> **WORK TO COMPLETE**:
What needs transcribing is the line with "Task: Switch to the Color Sync tab" and every line after it to the end of the records, exactly and alone, with no pictures.

> **PROVIDED DATA**:

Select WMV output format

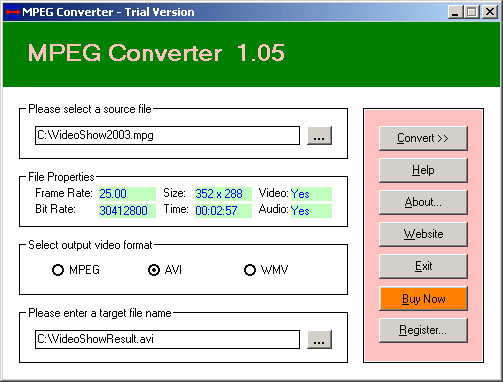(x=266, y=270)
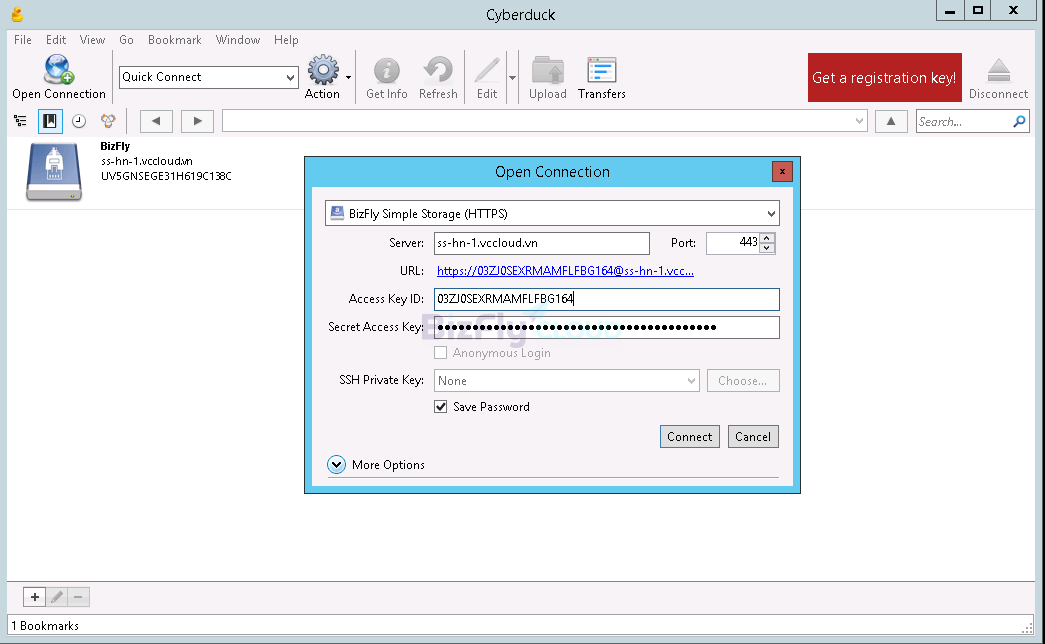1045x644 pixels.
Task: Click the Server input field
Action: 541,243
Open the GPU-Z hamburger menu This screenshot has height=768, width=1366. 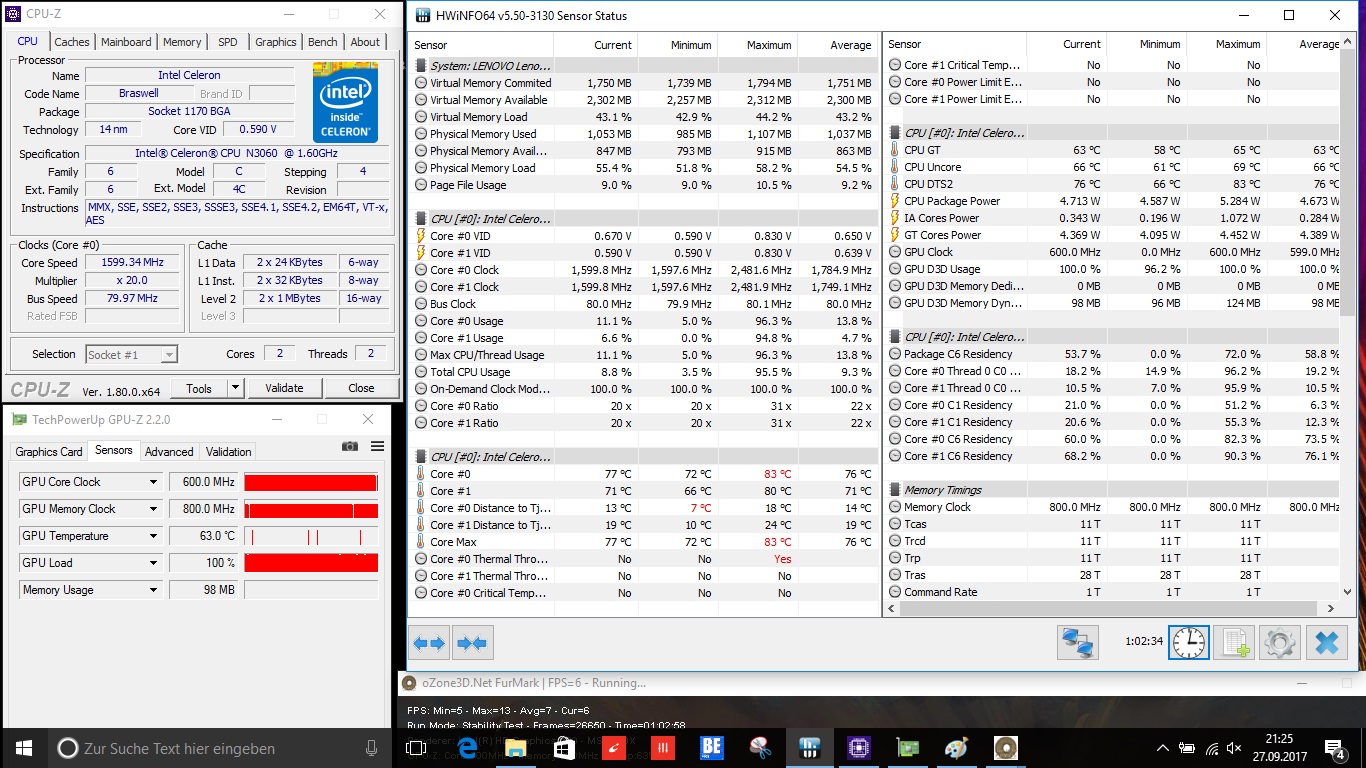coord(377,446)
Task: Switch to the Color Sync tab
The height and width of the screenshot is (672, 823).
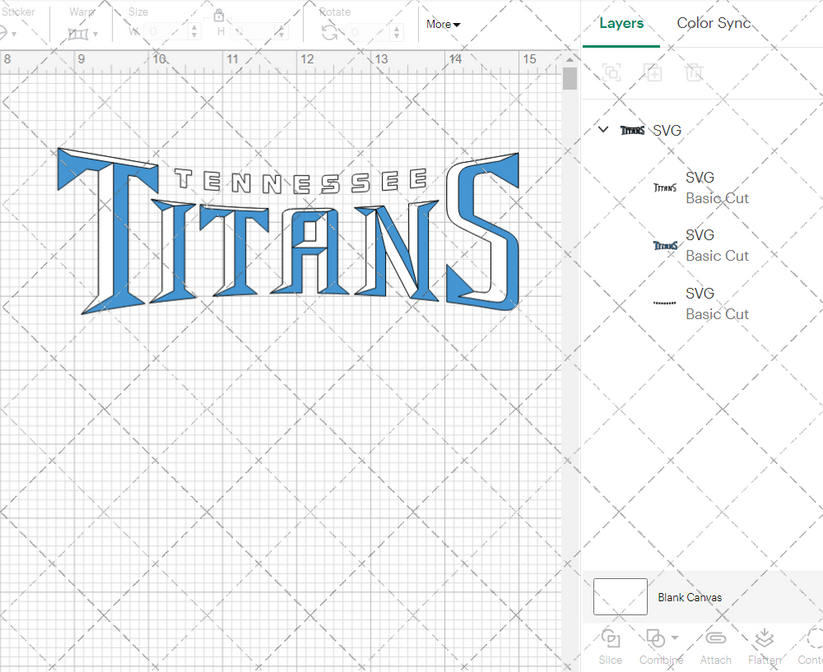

> **ANSWER BOX**:
Task: Switch to the Color Sync tab
The height and width of the screenshot is (672, 823).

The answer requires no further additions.